Bulgarian courts open door to invalidating trade marks registered in bad faith based on earlier foreign rights
Key contacts
A Bulgarian court decision has resulted in a precedent-setting trade-mark dispute. The CMS team in Bulgaria, comprising Anna Tanova, Partner, and Maxim Hristov, Senior Associate, has secured a landmark victory for a food manufacturer in a precedent-setting trademark dispute before the Bulgarian courts. This successful outcome forms part of CMS's EU-wide enforcement efforts, led by Dr. Carsten Menebröcker, Partner and Global Co-Head of the CMS Intellectual Property Practice Group, and Claudia Böhmer, Counsel.
Despite the absence of prior registration or use of the senior mark in Bulgaria or the EU, the case resulted in the invalidation of a Bulgarian trade mark that had been registered in bad faith.
The dispute concerned a sign, which the claimant has used for decades in connection with rice products. The Bulgarian courts unanimously found that the defendant had acted in bad faith when filing for a national trademark that reproduced the essential elements of the claimant’s earlier mark.
Background: copying a long-standing international brand
The claimant demonstrated that it had been using the sign as an international brand for many years, providing evidence dating back to the mid-20th century and registrations in multiple jurisdictions worldwide.
In 2019, however, when the contested filing was made in Bulgaria, the mark had not been registered or used on the Bulgarian market and did not enjoy formal EU-wide protection.

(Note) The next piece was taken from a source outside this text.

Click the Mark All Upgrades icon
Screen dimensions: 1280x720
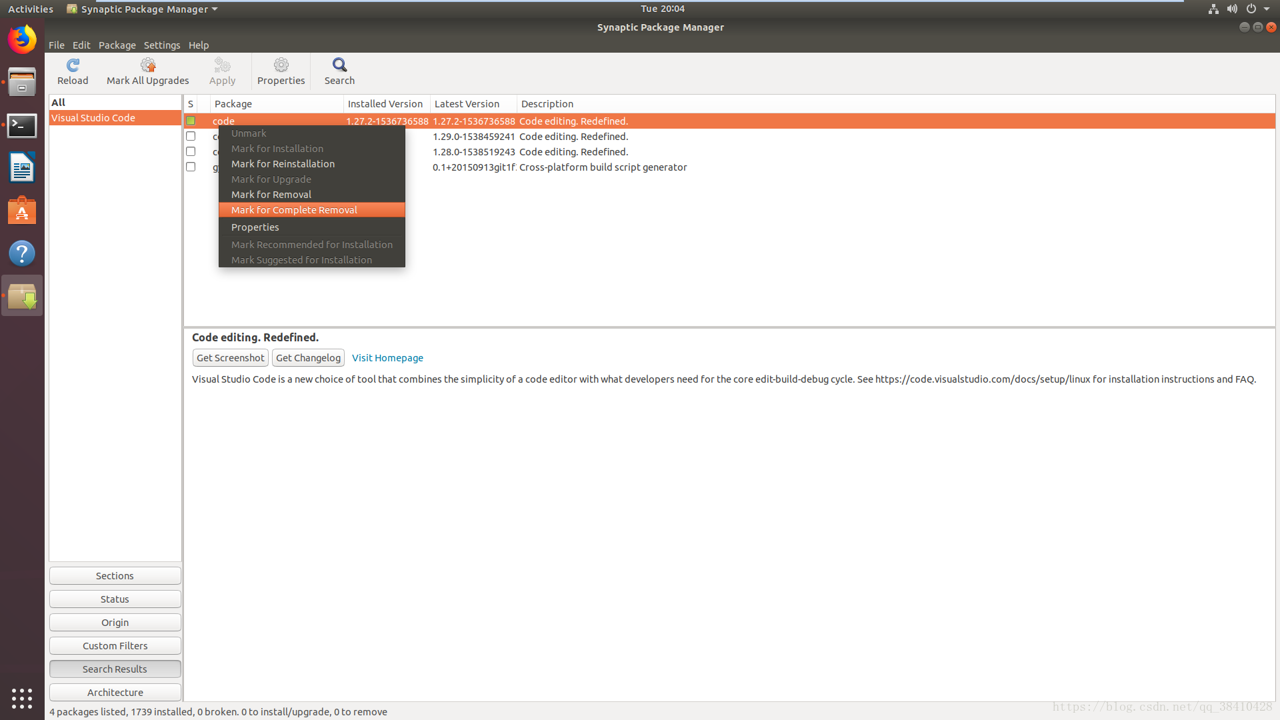[x=148, y=70]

The defendant applied for and obtained registration of an identical or highly similar combined mark for rice products. The claimant initiated proceedings, seeking a declaration that the filing had been made in bad faith, as well as the consequent invalidation of the registration.
Decisions of the Bulgarian courts
First instance: the Sofia City Court upheld the claim and found that the defendant had acted in bad faith when filing the application. The following was central to the court’s reasoning:
- High degree of similarity: expert evidence confirmed that the marks were visually, conceptually and phonetically highly similar with the earlier sign effectively incorporated into the later mark.

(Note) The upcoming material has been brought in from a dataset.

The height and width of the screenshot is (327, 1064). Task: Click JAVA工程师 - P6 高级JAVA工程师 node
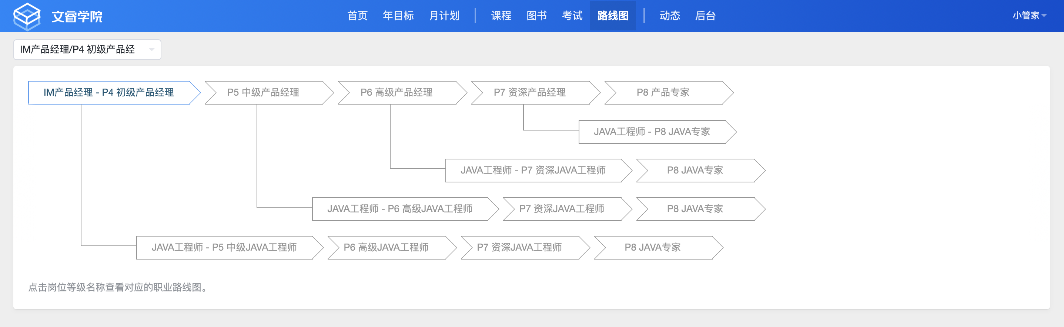[x=405, y=209]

- Implausibility of independent creation: the court accepted that the mark could not have been created independently due to its distinctive composition and design.
- Commercial intent: the filing was deemed to be aimed at benefiting from the reputation of the earlier brand and at preventing the claimant from entering the market.
The court concluded that the defendant’s conduct departed from honest commercial practices and constituted bad faith within the meaning of the law.
Court of Appeal: the Sofia Court of Appeal confirmed the first-instance judgment in full regarding liability.
The appellate court clarified the following key legal issues:
No requirement for use in Bulgaria: the court explicitly held that the prior mark need not have been used in Bulgaria for the claimant to have standing. The judicial panel confirmed that a mark protected and used abroad may serve as the basis for invalidating a later Bulgarian mark filed in bad faith.
Bad faith inferred from objective circumstances: where marks are highly similar, knowledge of the earlier mark can be inferred without direct evidence linking a specific individual to the filing decision.
The court emphasised that bad faith exists where a party knowingly seeks to appropriate a sign used by another party to benefit from its commercial reputation or to prevent its expansion.
Supreme Court: the Supreme Court ultimately refused to admit the case for cassation review, thereby rendering the decisions final.
Key takeaways and the trade-mark practice
This case is particularly significant for Bulgaria for the following reasons:
- the principle of territoriality is not absolute: foreign marks – even if unregistered and unused locally – may be used to challenge later filings where bad faith is proven;
- local use of the earlier mark is not paramount in deciding whether a foreign trademark owner is entitled to seek protection against bad-faith filings in Bulgaria;
- the absence of direct evidence demonstrating a specific individual's subjective knowledge does not preclude a finding of bad faith.
Practical implications
The case confirms the robust protection regime against abusive trade-mark filings in Bulgaria. Brand owners have the following protections:
- enhanced ability to challenge opportunistic registrations, even in jurisdictions where their marks are not yet registered; and
- greater confidence in relying on global brand reputation and prior use abroad as part of their enforcement strategy.
For market entrants, the decision also serves as a warning against parasitic filings.
Conclusion
This ruling represents a milestone in Bulgarian trade-mark jurisprudence. By confirming that bad-faith filings cannot hide behind the territoriality principle, the courts have materially strengthened the position of legitimate brand owners and brought Bulgarian practice more closely into line with EU principles on unfair conduct in trade-mark registration.